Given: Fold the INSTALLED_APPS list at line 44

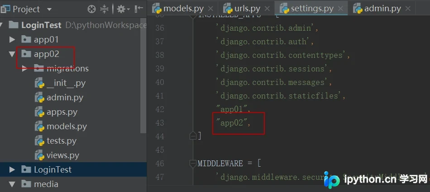Looking at the screenshot, I should 193,136.
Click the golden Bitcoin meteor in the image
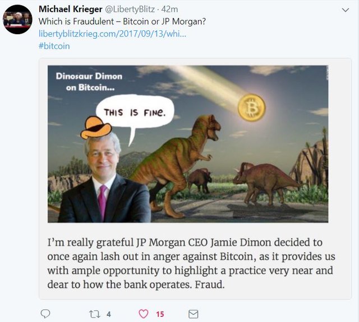The width and height of the screenshot is (359, 322). (x=251, y=108)
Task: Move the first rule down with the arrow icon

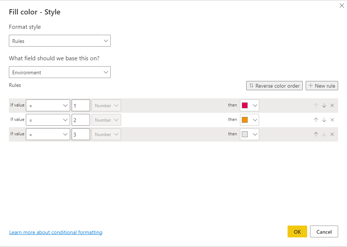Action: pos(324,105)
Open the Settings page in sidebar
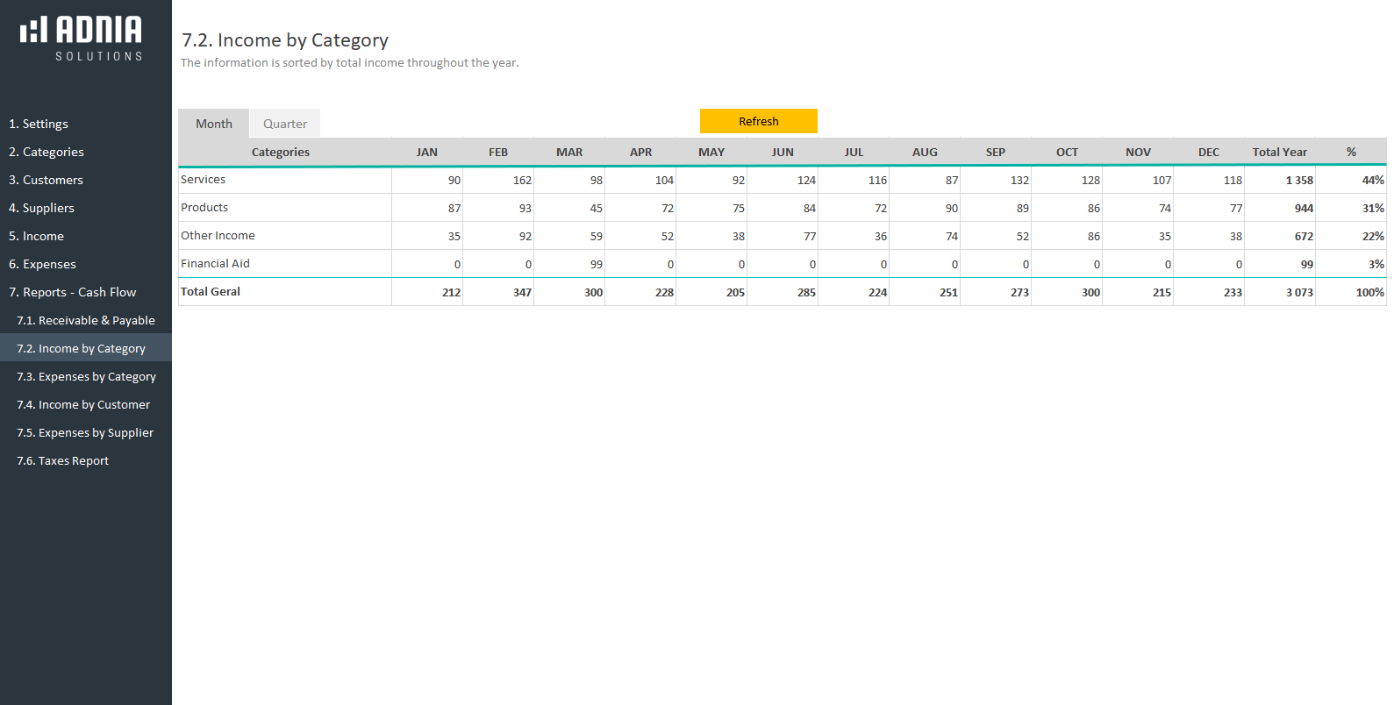The height and width of the screenshot is (705, 1394). tap(39, 124)
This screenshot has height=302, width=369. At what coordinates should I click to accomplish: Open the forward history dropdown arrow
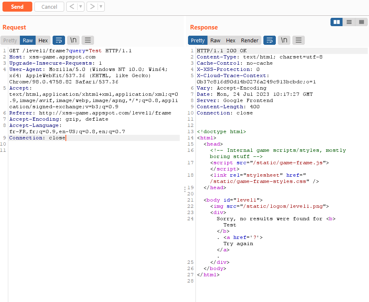[101, 7]
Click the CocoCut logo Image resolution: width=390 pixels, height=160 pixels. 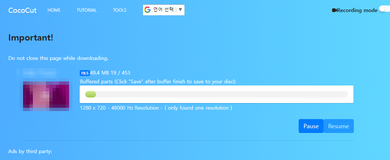22,10
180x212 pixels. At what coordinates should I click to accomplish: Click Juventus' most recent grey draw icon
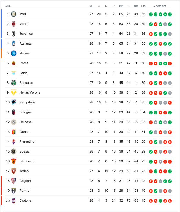(x=170, y=34)
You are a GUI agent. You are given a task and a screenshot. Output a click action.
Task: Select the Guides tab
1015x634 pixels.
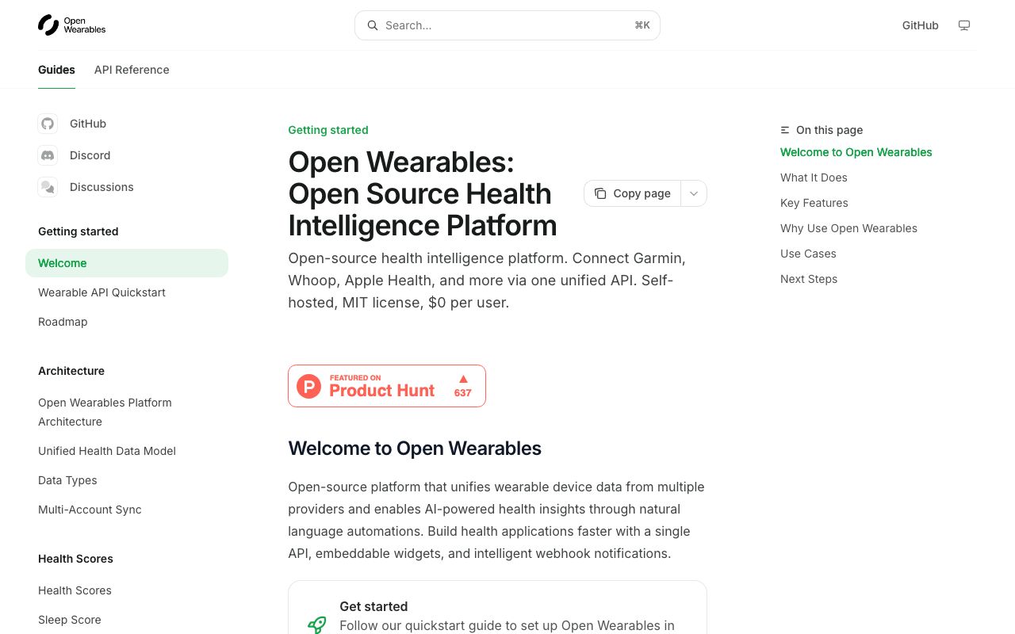[56, 70]
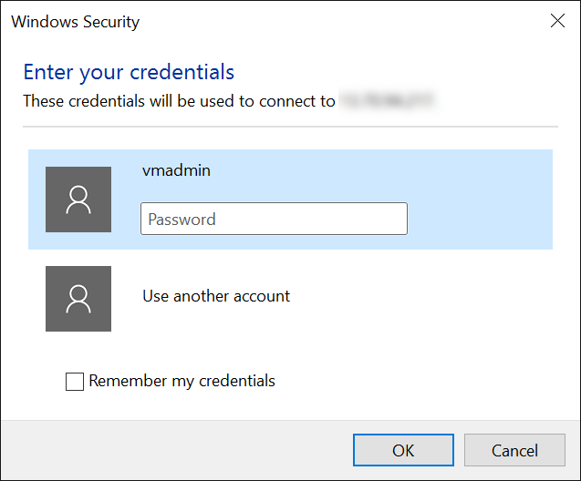Click empty space right of the Password field
Image resolution: width=581 pixels, height=481 pixels.
click(479, 219)
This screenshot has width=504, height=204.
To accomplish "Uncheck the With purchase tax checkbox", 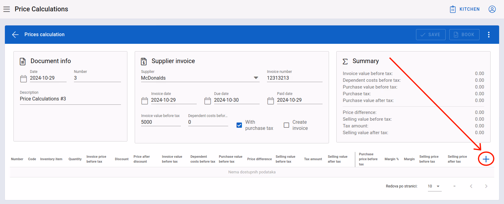I will [x=239, y=125].
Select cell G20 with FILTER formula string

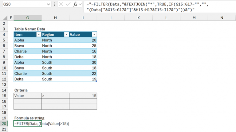point(27,124)
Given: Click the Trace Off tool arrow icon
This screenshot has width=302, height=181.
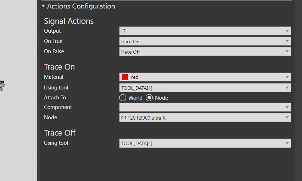Looking at the screenshot, I should (287, 143).
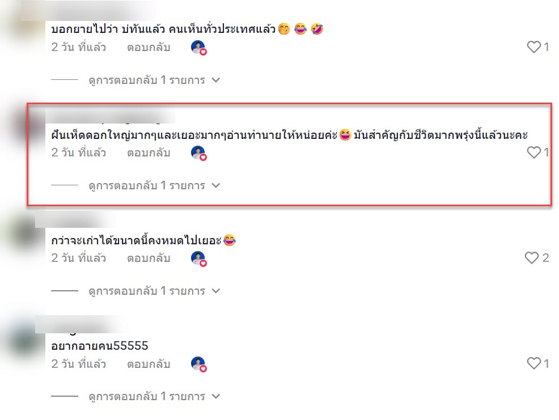Like the comment ending with บ่ทันแล้ว emojis
The height and width of the screenshot is (420, 559).
coord(533,47)
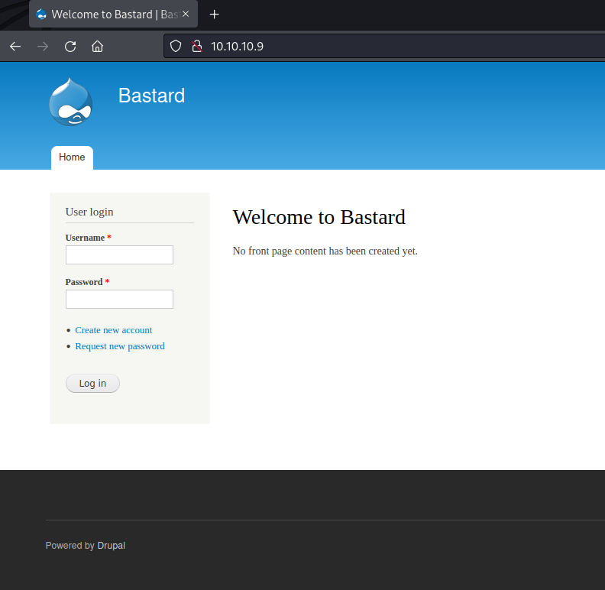This screenshot has width=605, height=590.
Task: Click the Bastard site name link
Action: coord(151,96)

------------------------------------

Required work = Write out again the lines from the one with "Given: Click the Trace Off tool arrow icon" through the end of the records exactly, without any of the pictures.

Task answer =
Given: Click the Trace Off tool arrow icon
This screenshot has width=302, height=181.
Looking at the screenshot, I should (287, 143).
Like the comment ending with บ่ทันแล้ว emojis
The height and width of the screenshot is (420, 559).
coord(533,47)
This screenshot has width=605, height=590.
Task: Click the Bastard site name link
Action: coord(151,96)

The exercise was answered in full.